Reputation: 23747
Does anyone have an explanation for the following behaviour?
I have a .R file for documentation. I want to use an internal object for creation of a new object (imported or exported, this does not matter, both result in the same failure)
For my package testpak
, I have created an internal object with
data_int <- data.frame(a = 1)
usethis::use_data(data_int, internal = TRUE, overwrite = TRUE)
To build the package, I use an .R file with the following code:
Does not work
#' some_name
#' @description something
#' @return list for each test type
test <- testpak:::data_int
#> Error in get(name, envir = asNamespace(pkg), inherits = FALSE) : object 'data_int' not found
#> ERROR: lazy loading failed for package ‘testpak’
I kind of get the point that somehow there is trouble to find the object in the not yet defined namespace.
But now it gets funny. When I access the same object within a function, the package build works.
#' some_name
#' @description something
#' @return list for each test type
test <- function() testpak:::data_int
#> no error
Another way to make the package build work is by adding usethis::use_data(...)
to the code.
Funny enough, it does not actually overwrite the previously written internal object ! (despite using overwrite = TRUE
)
#' some_name
#' @description something
#' @return list for each test type
data_int <- data.frame(a = 1)
usethis::use_data(data_int, internal = TRUE, overwrite = TRUE) # does not actually overwrite the previously written internal object
test <- testpak:::data_int
#> no error
sessionInfo()
#R version 3.6.3 (2020-02-29)
#Platform: x86_64-apple-darwin15.6.0 (64-bit)
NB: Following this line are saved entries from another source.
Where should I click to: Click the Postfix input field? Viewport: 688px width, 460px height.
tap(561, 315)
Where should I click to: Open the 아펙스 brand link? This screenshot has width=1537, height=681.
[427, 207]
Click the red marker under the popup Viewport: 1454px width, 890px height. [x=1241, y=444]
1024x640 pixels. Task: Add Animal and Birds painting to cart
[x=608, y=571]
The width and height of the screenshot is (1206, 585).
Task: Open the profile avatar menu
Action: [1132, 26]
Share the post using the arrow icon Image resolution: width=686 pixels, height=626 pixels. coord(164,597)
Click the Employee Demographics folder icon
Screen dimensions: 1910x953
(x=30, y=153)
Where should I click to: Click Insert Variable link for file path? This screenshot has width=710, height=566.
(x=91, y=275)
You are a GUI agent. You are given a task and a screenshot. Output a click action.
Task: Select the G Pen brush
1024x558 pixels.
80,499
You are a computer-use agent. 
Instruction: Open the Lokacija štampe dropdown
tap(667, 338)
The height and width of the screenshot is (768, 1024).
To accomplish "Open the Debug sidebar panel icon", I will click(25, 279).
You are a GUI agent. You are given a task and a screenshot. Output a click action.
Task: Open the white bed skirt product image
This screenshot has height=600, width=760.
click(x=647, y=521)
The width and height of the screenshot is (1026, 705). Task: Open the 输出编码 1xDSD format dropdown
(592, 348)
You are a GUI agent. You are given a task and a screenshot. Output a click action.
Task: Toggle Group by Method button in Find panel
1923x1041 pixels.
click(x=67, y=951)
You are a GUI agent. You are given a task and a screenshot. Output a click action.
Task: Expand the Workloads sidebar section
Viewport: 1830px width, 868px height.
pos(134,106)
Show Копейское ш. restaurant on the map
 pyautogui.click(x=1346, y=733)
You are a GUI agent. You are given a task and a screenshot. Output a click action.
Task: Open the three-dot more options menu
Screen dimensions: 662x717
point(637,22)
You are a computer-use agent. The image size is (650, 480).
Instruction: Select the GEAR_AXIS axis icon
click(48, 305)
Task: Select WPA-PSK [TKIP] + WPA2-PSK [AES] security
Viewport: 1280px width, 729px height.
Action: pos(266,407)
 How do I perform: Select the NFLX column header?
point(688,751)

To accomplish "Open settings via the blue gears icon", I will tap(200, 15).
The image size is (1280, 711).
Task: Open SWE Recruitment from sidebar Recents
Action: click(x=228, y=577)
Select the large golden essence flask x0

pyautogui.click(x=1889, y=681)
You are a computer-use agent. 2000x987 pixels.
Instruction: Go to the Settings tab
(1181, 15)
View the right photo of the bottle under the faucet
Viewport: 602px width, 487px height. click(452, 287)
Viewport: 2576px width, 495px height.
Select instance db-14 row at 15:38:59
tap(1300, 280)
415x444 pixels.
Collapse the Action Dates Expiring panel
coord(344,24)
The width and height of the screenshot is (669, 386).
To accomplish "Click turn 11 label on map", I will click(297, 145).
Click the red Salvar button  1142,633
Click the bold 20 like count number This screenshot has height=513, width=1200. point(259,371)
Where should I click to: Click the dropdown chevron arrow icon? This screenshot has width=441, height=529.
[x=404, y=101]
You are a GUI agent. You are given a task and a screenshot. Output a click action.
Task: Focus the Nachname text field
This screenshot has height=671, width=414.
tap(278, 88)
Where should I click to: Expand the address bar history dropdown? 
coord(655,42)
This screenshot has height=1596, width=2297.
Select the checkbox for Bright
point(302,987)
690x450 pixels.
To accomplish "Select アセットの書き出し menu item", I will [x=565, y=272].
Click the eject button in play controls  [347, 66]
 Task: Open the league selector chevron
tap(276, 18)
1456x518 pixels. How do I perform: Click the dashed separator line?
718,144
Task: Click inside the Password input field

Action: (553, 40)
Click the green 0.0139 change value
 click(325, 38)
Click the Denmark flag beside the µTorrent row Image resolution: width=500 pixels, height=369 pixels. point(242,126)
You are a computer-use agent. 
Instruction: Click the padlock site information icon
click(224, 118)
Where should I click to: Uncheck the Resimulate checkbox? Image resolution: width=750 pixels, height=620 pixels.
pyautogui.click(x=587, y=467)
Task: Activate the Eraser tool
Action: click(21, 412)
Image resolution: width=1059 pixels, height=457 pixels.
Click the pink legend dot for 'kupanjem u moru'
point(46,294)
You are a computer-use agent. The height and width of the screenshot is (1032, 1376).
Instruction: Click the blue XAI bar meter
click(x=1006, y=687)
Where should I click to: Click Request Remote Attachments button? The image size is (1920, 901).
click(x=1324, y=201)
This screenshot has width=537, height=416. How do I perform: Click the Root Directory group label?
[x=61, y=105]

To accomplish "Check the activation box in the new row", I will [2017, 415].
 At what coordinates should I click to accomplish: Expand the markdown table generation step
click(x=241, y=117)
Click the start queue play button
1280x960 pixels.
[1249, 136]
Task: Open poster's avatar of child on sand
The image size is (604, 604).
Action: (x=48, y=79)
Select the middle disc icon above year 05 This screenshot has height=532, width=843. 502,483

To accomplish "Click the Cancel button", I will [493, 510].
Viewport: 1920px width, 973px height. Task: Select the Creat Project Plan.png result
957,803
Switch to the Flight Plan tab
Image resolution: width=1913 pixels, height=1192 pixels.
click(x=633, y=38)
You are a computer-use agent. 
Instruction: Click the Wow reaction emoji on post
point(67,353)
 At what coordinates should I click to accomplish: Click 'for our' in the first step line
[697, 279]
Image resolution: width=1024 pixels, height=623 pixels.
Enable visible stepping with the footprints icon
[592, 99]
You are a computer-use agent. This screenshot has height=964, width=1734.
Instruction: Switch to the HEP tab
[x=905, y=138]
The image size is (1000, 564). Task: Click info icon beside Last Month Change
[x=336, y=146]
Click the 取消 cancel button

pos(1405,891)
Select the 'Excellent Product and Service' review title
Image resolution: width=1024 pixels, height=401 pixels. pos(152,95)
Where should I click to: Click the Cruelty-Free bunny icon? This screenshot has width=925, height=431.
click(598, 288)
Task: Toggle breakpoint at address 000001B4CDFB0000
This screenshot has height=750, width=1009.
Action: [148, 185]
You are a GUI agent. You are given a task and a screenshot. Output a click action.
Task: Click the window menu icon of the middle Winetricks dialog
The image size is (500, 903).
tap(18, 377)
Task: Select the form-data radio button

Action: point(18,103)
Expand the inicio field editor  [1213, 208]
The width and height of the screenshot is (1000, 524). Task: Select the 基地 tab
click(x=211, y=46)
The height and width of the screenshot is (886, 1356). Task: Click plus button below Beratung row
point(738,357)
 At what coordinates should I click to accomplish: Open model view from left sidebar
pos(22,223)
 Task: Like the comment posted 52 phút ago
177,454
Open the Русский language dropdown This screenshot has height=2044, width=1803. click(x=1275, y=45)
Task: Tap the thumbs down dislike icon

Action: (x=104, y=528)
#Running under: macOS Mojave 10.14.6
#roxygen2_7.1.0
Upvotes: 2
Views: 63
Reputation: 44867
If you create a function in the source of your package, it isn't executed. You can create a function like
alwaysError <- function(...) stop("This is an error!")
and it's not going to cause an error until you run it.
Your code
test <- testpak:::data_int
creates the test
object by executing the code on the right. So it generates an error, because testpak
doesn't exist as a package yet, so you can't extract the data_int
object from it.
The usethis::use_data
function is supposed to write some source code into your package. But if you execute it while trying to install your package, it'll probably write that code into some irrelevant place. Apparently wherever it gets written, it's not being read by the package install code.